Gênero e sexualidade

MACHISMO NA USP

Em plenária, mulheres da USP convocam novo ato contra a violência no Campus

Na segunda plenária geral de mulheres estudantes da USP, uma semana depois do grande ato contra os estupros e a violência no campus, cerca de 60 estudantes discutiram a questão da violência contra a mulher dentro da universidade e as falsas respostas da Reitoria.
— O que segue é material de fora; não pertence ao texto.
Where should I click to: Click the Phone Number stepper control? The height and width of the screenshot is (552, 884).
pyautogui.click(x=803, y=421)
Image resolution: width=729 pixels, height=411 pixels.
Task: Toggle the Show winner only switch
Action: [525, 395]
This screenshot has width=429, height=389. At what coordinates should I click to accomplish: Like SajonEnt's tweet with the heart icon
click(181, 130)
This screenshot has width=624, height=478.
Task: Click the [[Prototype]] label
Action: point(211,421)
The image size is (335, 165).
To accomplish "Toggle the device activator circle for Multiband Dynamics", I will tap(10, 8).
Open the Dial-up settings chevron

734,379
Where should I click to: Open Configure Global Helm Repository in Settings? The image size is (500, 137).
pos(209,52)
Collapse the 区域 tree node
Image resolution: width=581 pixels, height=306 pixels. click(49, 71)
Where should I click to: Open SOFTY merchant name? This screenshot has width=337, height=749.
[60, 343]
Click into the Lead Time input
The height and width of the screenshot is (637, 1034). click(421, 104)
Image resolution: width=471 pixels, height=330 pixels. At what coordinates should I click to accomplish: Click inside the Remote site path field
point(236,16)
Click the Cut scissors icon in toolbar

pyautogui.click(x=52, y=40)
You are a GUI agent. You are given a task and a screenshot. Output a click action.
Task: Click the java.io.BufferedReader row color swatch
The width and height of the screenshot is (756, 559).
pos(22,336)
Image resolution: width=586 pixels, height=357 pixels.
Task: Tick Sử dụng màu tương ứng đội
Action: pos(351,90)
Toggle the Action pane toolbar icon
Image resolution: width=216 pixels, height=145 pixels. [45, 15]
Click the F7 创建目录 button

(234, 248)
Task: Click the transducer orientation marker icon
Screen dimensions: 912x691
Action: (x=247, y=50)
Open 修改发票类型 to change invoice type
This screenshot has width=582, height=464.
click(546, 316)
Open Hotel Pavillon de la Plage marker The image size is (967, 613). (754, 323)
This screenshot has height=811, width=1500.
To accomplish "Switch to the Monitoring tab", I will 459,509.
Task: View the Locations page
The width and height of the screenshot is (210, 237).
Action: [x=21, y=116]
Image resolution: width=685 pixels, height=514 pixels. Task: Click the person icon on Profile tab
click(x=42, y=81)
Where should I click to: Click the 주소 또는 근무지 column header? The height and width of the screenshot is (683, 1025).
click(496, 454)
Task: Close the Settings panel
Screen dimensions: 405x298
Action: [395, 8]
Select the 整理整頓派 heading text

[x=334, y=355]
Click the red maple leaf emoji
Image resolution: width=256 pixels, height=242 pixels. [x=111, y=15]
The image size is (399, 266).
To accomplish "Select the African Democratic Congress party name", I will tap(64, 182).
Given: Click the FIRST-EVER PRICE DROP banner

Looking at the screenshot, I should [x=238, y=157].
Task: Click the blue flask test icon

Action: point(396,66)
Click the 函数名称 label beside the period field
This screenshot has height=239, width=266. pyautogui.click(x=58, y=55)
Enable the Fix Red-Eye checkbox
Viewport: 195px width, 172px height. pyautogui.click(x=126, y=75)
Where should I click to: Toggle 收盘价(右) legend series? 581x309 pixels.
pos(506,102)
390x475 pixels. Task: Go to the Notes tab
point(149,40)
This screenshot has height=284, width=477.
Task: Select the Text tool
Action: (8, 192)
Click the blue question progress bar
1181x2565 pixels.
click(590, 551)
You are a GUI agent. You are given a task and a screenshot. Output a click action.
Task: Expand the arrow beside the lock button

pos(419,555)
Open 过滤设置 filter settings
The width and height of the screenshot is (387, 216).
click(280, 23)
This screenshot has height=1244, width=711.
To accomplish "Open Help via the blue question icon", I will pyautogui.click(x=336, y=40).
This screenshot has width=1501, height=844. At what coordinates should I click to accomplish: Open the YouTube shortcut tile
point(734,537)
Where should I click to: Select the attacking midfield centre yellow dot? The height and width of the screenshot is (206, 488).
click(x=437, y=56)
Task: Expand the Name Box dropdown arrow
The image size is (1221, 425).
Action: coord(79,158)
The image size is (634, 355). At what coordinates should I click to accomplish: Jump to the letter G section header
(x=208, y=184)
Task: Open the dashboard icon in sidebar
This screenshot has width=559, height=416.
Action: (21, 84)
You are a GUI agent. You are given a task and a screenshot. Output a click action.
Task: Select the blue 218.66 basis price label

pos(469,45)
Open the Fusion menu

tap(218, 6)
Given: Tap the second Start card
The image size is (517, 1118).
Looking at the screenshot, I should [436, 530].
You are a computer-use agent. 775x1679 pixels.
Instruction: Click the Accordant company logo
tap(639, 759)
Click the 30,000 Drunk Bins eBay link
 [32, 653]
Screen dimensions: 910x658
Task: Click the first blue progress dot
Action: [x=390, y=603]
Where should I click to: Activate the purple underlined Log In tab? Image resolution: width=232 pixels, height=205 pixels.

terça-feira 1º de setembro de 2015| Edição do dia

Depois de uma marcha que reuniu cerca de 400 mulheres no dia 24/08, mulheres estudantes da USP e trabalhadoras que constroem a Secretaria de Mulheres do Sintusp se reuniram em nova plenária que aprofundou o debate a respeito da segurança no campus e do machismo institucional da Universidade. Partindo da compreensão de que polícia não traz segurança para as mulheres, a plenária deliberou a construção de um novo ato auto-organizado no dia 30/09 contra a violência, pelo fim do convênio com a polícia e pela garantia de creches para estudantes e trabalhadoras mães, permanência estudantil para toda a demanda e mais iluminação.

Na plenária também foi discutida a necessidade de abrir o campus para a população, indo na contramão do projeto da Reitoria que, ao proibir festas e fechar cada vez mais o acesso, deixa o campus deserto e inseguro. É fundamental que medidas imediatas sejam tomadas, como melhoria na iluminação, poda das árvores e do mato e transporte 24h e gratuito, inclusive para as trabalhadoras terceirizadas que hoje não têm direito de utilizar gratuitamente o circular.

As mulheres presentes manifestaram apoio e deliberaram por se incorporar ao ato do dia 18/09, contra os ataques do governo federal e a ofensiva da direita, levando a luta pelo fim da violência contra a mulher para fora dos muros da Universidade.